> **Directions**
In the listing below, locate the line containing "Select 'по ответам на Stackoverflow' sorting" and the line containing "Viewport: 750px width, 423px height.". Output both of them and every line between, exactly as written, and nothing more.

> **Material to process**

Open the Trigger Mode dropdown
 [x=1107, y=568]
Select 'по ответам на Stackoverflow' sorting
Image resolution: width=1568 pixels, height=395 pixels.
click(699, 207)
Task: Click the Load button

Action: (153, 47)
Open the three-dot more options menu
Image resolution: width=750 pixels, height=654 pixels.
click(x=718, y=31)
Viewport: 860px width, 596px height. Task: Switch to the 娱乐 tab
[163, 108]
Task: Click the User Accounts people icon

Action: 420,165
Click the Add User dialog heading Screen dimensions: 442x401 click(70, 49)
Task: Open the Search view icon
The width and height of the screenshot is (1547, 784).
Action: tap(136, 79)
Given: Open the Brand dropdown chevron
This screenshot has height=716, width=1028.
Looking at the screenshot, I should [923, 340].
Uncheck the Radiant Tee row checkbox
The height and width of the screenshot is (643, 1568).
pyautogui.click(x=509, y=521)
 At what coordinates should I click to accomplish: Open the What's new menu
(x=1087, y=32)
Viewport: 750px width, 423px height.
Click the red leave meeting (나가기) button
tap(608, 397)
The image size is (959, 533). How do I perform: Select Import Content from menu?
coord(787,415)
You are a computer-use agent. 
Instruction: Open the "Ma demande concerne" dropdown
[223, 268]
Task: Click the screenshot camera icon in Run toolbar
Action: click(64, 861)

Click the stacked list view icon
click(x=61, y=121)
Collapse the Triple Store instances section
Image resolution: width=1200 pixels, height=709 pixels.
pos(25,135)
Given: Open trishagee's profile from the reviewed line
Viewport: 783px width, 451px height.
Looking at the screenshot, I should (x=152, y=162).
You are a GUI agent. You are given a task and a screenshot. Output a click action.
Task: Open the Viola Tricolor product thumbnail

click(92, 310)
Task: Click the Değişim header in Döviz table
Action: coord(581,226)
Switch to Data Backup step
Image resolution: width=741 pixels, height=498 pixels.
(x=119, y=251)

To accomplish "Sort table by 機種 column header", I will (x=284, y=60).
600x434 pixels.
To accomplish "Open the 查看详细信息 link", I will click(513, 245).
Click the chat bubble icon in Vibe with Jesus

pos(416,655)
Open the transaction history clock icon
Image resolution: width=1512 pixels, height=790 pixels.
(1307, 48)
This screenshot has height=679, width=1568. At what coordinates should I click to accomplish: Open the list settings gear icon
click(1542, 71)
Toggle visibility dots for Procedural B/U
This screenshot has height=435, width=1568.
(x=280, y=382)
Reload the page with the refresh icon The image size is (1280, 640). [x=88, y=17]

> **Response to the exercise**
Select 'по ответам на Stackoverflow' sorting
Image resolution: width=1568 pixels, height=395 pixels.
click(699, 207)
Task: Click the Load button

Action: (153, 47)
Open the three-dot more options menu
Image resolution: width=750 pixels, height=654 pixels.
click(x=718, y=31)
Viewport: 860px width, 596px height. Task: Switch to the 娱乐 tab
[163, 108]
Task: Click the User Accounts people icon

Action: 420,165
Click the Add User dialog heading Screen dimensions: 442x401 click(70, 49)
Task: Open the Search view icon
The width and height of the screenshot is (1547, 784).
Action: tap(136, 79)
Given: Open the Brand dropdown chevron
This screenshot has height=716, width=1028.
Looking at the screenshot, I should [923, 340].
Uncheck the Radiant Tee row checkbox
The height and width of the screenshot is (643, 1568).
pyautogui.click(x=509, y=521)
 At what coordinates should I click to accomplish: Open the What's new menu
(x=1087, y=32)
Viewport: 750px width, 423px height.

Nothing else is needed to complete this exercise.